A vida poderia ser mais simples. Mas, como sabemos, nós complicamos tudo o que podemos. A noite da segunda-feira passada trouxe a notícia da morte de Rogéria, autoproclamada “travesti da família brasileira”.

Rogéria era uma figura única, mesmo. Conseguia, por conta da sua própria personalidade, reduzir o preconceito com que teria sido brindada pela nossa sociedade tão conservadora, ainda mais algumas décadas atrás. Mas ela conseguia uma aceitação especial, como se fosse aquela tia estranha que toda família tem… e que acaba esquecendo que ela é diferente.
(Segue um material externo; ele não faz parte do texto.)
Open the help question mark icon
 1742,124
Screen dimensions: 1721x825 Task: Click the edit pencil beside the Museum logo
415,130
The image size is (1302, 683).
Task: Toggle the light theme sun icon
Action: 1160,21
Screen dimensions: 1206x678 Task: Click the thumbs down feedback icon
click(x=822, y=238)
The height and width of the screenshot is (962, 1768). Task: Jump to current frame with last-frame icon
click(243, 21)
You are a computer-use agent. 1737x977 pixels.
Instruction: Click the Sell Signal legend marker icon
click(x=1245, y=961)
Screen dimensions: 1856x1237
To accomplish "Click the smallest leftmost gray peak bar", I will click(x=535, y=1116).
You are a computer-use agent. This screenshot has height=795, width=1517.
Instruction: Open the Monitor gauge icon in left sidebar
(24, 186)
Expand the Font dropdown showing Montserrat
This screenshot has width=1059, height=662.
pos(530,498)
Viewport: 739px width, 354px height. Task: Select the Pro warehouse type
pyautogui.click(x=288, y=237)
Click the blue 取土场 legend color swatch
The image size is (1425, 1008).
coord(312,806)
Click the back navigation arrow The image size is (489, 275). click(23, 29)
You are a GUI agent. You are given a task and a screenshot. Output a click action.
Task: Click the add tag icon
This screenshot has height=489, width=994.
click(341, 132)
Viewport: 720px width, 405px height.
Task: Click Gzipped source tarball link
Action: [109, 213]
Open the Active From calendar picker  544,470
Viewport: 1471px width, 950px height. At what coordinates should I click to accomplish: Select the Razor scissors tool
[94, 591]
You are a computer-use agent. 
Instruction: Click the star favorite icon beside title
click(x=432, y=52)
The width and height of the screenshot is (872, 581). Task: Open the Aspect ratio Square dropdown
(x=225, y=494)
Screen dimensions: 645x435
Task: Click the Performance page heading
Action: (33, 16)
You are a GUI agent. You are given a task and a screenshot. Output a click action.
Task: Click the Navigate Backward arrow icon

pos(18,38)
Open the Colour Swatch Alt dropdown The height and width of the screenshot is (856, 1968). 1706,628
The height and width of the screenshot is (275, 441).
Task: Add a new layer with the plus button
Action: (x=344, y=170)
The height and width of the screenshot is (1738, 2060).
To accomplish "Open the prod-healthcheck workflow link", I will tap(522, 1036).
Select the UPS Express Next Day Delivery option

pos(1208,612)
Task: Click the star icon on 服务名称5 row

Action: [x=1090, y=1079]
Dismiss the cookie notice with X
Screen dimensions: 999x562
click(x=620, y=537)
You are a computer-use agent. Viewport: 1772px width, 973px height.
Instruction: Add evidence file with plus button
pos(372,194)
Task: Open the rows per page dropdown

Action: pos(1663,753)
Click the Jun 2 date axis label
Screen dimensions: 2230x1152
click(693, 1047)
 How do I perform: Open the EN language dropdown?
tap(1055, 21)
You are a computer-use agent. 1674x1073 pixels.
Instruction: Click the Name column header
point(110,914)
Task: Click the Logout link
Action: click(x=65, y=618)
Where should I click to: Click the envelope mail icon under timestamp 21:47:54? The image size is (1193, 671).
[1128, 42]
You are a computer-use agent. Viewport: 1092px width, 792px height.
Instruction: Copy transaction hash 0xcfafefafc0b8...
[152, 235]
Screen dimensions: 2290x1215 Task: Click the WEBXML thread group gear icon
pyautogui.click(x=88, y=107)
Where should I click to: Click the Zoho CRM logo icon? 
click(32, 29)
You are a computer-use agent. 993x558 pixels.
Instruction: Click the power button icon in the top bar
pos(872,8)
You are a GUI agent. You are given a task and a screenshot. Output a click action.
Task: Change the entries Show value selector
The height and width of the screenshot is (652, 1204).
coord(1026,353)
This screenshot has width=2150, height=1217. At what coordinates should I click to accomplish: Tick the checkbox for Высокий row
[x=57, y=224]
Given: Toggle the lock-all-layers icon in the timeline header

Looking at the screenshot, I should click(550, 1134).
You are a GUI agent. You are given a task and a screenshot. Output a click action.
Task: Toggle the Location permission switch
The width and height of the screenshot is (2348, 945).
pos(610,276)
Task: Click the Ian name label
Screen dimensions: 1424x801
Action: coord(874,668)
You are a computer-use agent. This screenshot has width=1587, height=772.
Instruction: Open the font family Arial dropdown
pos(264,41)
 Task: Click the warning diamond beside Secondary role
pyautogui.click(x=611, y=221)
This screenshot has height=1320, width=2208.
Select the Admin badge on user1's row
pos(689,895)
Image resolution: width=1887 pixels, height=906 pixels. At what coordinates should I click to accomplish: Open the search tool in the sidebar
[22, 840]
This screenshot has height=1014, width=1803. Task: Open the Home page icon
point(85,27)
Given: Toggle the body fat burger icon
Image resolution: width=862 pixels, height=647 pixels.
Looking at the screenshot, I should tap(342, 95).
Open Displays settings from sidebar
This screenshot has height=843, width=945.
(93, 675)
Pelo menos era essa minha leitura. Muito elogio, muita gente dizendo o quanto ela sempre foi gentil, inclusiva, calorosa. Muita gente dizendo o quanto ela, do jeito dela, abriu caminhos que, de um jeito ou de outro, chegaram no ponto em que estamos hoje, com uma inegável amplitude de gêneros que seria impensável não muito tempo atrás. É, claro, um fenômeno mundial que tem cada vez mais reflexos aqui no nosso país bagunçado. Mas as coisas não costumam ser o que parecem.

Logo depois da morte de Rogéria, comecei a tropeçar em textos (e textões) sobre ela. Sobre como ela não era (mais) representativa para a cena atual. Como ela não era alguém que desse suporte ao universo trans. Era, inclusive, contra a cirurgia de adequação de sexo. Considerava uma mutilação e fazia questão de dizer que convivia muito bem com a sua “porção Astolfo”.

E lá vamos nós. Mesmo pisando os limites do que se chama hoje lugar de fala (ou seja, deixar que as pessoas envolvidas opinem, já que a gente, que está de fora, tem uma visão bem limitada das coisas), não dá para não ter alguma opinião sobre o assunto. Rogéria tinha 74 anos. Seria lindo que ela tivesse conseguido se manter alinhada com as novas formas de pensar… mas talvez fosse querer demais de alguém que já tinha sido parte de tantas lutas. Já não era o papel dela. Este é o trabalho das novas gerações.

Sincronicidade: Rogéria morreu exatamente no dia em que sua personagem, Ninette, fez sua primeira aparição na reprise da novela Tieta, no Viva. Isso é que é timing perfeito.